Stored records
——
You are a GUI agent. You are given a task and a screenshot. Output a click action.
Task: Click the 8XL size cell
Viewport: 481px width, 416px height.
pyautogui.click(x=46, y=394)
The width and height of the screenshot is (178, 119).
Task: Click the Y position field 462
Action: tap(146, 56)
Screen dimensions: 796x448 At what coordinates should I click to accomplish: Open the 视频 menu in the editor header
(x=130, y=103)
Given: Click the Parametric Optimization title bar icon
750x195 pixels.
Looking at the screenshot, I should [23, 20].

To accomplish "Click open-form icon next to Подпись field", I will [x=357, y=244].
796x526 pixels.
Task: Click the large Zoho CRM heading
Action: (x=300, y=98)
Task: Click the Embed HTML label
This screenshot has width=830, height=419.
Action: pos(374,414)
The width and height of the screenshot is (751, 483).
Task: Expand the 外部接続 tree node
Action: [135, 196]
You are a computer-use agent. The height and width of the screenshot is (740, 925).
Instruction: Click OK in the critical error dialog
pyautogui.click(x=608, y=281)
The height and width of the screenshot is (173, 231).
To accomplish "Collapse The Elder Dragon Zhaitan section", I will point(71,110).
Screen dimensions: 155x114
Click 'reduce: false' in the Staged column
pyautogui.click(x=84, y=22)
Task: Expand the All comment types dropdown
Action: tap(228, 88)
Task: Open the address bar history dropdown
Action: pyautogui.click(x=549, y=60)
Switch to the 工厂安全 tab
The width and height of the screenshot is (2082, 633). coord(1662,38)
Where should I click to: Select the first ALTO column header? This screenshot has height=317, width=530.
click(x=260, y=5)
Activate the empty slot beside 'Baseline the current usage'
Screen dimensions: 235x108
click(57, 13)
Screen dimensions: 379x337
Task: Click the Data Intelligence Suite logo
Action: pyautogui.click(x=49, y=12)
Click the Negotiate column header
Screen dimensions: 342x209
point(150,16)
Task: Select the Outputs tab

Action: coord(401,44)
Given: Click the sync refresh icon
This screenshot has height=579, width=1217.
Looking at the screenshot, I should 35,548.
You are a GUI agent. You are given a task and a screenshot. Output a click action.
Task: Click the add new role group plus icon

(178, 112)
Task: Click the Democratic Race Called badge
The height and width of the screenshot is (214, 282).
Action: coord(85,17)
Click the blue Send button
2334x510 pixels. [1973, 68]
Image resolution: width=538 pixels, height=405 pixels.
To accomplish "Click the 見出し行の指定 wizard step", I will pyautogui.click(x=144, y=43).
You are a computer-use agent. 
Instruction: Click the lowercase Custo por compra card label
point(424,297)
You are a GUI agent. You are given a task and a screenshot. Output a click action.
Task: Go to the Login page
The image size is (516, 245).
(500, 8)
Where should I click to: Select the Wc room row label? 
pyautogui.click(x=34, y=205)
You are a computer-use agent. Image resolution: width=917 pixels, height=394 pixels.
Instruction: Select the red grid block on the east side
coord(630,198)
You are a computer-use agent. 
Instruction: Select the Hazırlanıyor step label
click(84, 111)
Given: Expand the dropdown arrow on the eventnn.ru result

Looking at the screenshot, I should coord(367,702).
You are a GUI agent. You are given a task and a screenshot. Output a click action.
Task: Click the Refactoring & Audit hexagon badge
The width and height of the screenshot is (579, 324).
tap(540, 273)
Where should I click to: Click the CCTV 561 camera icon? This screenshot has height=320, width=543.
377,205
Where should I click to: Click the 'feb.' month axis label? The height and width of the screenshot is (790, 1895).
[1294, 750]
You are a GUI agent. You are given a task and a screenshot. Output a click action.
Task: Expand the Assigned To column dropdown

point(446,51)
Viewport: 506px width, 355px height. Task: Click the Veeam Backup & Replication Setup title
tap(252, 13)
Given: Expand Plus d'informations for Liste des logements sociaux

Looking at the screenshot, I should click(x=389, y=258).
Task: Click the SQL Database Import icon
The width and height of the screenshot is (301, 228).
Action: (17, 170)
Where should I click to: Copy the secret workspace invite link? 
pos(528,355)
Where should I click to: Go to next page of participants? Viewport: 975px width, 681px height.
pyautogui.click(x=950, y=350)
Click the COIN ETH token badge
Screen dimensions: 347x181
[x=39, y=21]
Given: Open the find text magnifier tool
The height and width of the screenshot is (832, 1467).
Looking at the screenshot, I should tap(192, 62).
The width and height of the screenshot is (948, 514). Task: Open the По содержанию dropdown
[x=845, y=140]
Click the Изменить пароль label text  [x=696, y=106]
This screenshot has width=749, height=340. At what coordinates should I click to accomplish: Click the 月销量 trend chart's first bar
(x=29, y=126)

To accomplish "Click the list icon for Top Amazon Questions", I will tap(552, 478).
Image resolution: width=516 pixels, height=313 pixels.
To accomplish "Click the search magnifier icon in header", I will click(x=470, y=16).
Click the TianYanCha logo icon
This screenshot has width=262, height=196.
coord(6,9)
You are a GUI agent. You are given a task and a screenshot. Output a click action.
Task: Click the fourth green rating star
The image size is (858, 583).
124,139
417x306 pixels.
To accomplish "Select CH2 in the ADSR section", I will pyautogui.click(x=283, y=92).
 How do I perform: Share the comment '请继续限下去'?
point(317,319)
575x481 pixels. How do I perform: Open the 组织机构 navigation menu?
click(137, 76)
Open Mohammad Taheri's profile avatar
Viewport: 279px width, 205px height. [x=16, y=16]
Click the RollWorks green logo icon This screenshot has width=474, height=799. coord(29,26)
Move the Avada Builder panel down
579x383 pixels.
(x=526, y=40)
——
-- WORK TASK --
Your task is to retype all of the records exactly.

-- OUTPUT FOR THIS EXERCISE --
You are a GUI agent. You are given a task and a screenshot. Output a click action.
Task: Click the 8XL size cell
Viewport: 481px width, 416px height.
pyautogui.click(x=46, y=394)
The width and height of the screenshot is (178, 119).
Task: Click the Y position field 462
Action: tap(146, 56)
Screen dimensions: 796x448 At what coordinates should I click to accomplish: Open the 视频 menu in the editor header
(x=130, y=103)
Given: Click the Parametric Optimization title bar icon
750x195 pixels.
Looking at the screenshot, I should [23, 20].

To accomplish "Click open-form icon next to Подпись field", I will [x=357, y=244].
796x526 pixels.
Task: Click the large Zoho CRM heading
Action: (x=300, y=98)
Task: Click the Embed HTML label
This screenshot has width=830, height=419.
Action: pos(374,414)
The width and height of the screenshot is (751, 483).
Task: Expand the 外部接続 tree node
Action: [135, 196]
You are a computer-use agent. The height and width of the screenshot is (740, 925).
Instruction: Click OK in the critical error dialog
pyautogui.click(x=608, y=281)
The height and width of the screenshot is (173, 231).
To accomplish "Collapse The Elder Dragon Zhaitan section", I will point(71,110).
Screen dimensions: 155x114
Click 'reduce: false' in the Staged column
pyautogui.click(x=84, y=22)
Task: Expand the All comment types dropdown
Action: tap(228, 88)
Task: Open the address bar history dropdown
Action: pyautogui.click(x=549, y=60)
Switch to the 工厂安全 tab
The width and height of the screenshot is (2082, 633). coord(1662,38)
Where should I click to: Select the first ALTO column header? This screenshot has height=317, width=530.
click(x=260, y=5)
Activate the empty slot beside 'Baseline the current usage'
Screen dimensions: 235x108
click(57, 13)
Screen dimensions: 379x337
Task: Click the Data Intelligence Suite logo
Action: pyautogui.click(x=49, y=12)
Click the Negotiate column header
Screen dimensions: 342x209
point(150,16)
Task: Select the Outputs tab

Action: coord(401,44)
Given: Click the sync refresh icon
This screenshot has height=579, width=1217.
Looking at the screenshot, I should 35,548.
You are a GUI agent. You are given a task and a screenshot. Output a click action.
Task: Click the add new role group plus icon

(178, 112)
Task: Click the Democratic Race Called badge
The height and width of the screenshot is (214, 282).
Action: coord(85,17)
Click the blue Send button
2334x510 pixels. [1973, 68]
Image resolution: width=538 pixels, height=405 pixels.
To accomplish "Click the 見出し行の指定 wizard step", I will pyautogui.click(x=144, y=43).
You are a computer-use agent. 
Instruction: Click the lowercase Custo por compra card label
point(424,297)
You are a GUI agent. You are given a task and a screenshot. Output a click action.
Task: Go to the Login page
The image size is (516, 245).
(500, 8)
Where should I click to: Select the Wc room row label? 
pyautogui.click(x=34, y=205)
You are a computer-use agent. Image resolution: width=917 pixels, height=394 pixels.
Instruction: Select the red grid block on the east side
coord(630,198)
You are a computer-use agent. 
Instruction: Select the Hazırlanıyor step label
click(84, 111)
Given: Expand the dropdown arrow on the eventnn.ru result

Looking at the screenshot, I should coord(367,702).
You are a GUI agent. You are given a task and a screenshot. Output a click action.
Task: Click the Refactoring & Audit hexagon badge
The width and height of the screenshot is (579, 324).
tap(540, 273)
Where should I click to: Click the CCTV 561 camera icon? This screenshot has height=320, width=543.
377,205
Where should I click to: Click the 'feb.' month axis label? The height and width of the screenshot is (790, 1895).
[1294, 750]
You are a GUI agent. You are given a task and a screenshot. Output a click action.
Task: Expand the Assigned To column dropdown

point(446,51)
Viewport: 506px width, 355px height. Task: Click the Veeam Backup & Replication Setup title
tap(252, 13)
Given: Expand Plus d'informations for Liste des logements sociaux

Looking at the screenshot, I should click(x=389, y=258).
Task: Click the SQL Database Import icon
The width and height of the screenshot is (301, 228).
Action: (17, 170)
Where should I click to: Copy the secret workspace invite link? 
pos(528,355)
Where should I click to: Go to next page of participants? Viewport: 975px width, 681px height.
pyautogui.click(x=950, y=350)
Click the COIN ETH token badge
Screen dimensions: 347x181
[x=39, y=21]
Given: Open the find text magnifier tool
The height and width of the screenshot is (832, 1467).
Looking at the screenshot, I should tap(192, 62).
The width and height of the screenshot is (948, 514). Task: Open the По содержанию dropdown
[x=845, y=140]
Click the Изменить пароль label text  [x=696, y=106]
This screenshot has width=749, height=340. At what coordinates should I click to accomplish: Click the 月销量 trend chart's first bar
(x=29, y=126)

To accomplish "Click the list icon for Top Amazon Questions", I will tap(552, 478).
Image resolution: width=516 pixels, height=313 pixels.
To accomplish "Click the search magnifier icon in header", I will click(x=470, y=16).
Click the TianYanCha logo icon
This screenshot has width=262, height=196.
coord(6,9)
You are a GUI agent. You are given a task and a screenshot. Output a click action.
Task: Click the fourth green rating star
The image size is (858, 583).
124,139
417x306 pixels.
To accomplish "Select CH2 in the ADSR section", I will pyautogui.click(x=283, y=92).
 How do I perform: Share the comment '请继续限下去'?
point(317,319)
575x481 pixels. How do I perform: Open the 组织机构 navigation menu?
click(137, 76)
Open Mohammad Taheri's profile avatar
Viewport: 279px width, 205px height. [x=16, y=16]
Click the RollWorks green logo icon This screenshot has width=474, height=799. coord(29,26)
Move the Avada Builder panel down
579x383 pixels.
(x=526, y=40)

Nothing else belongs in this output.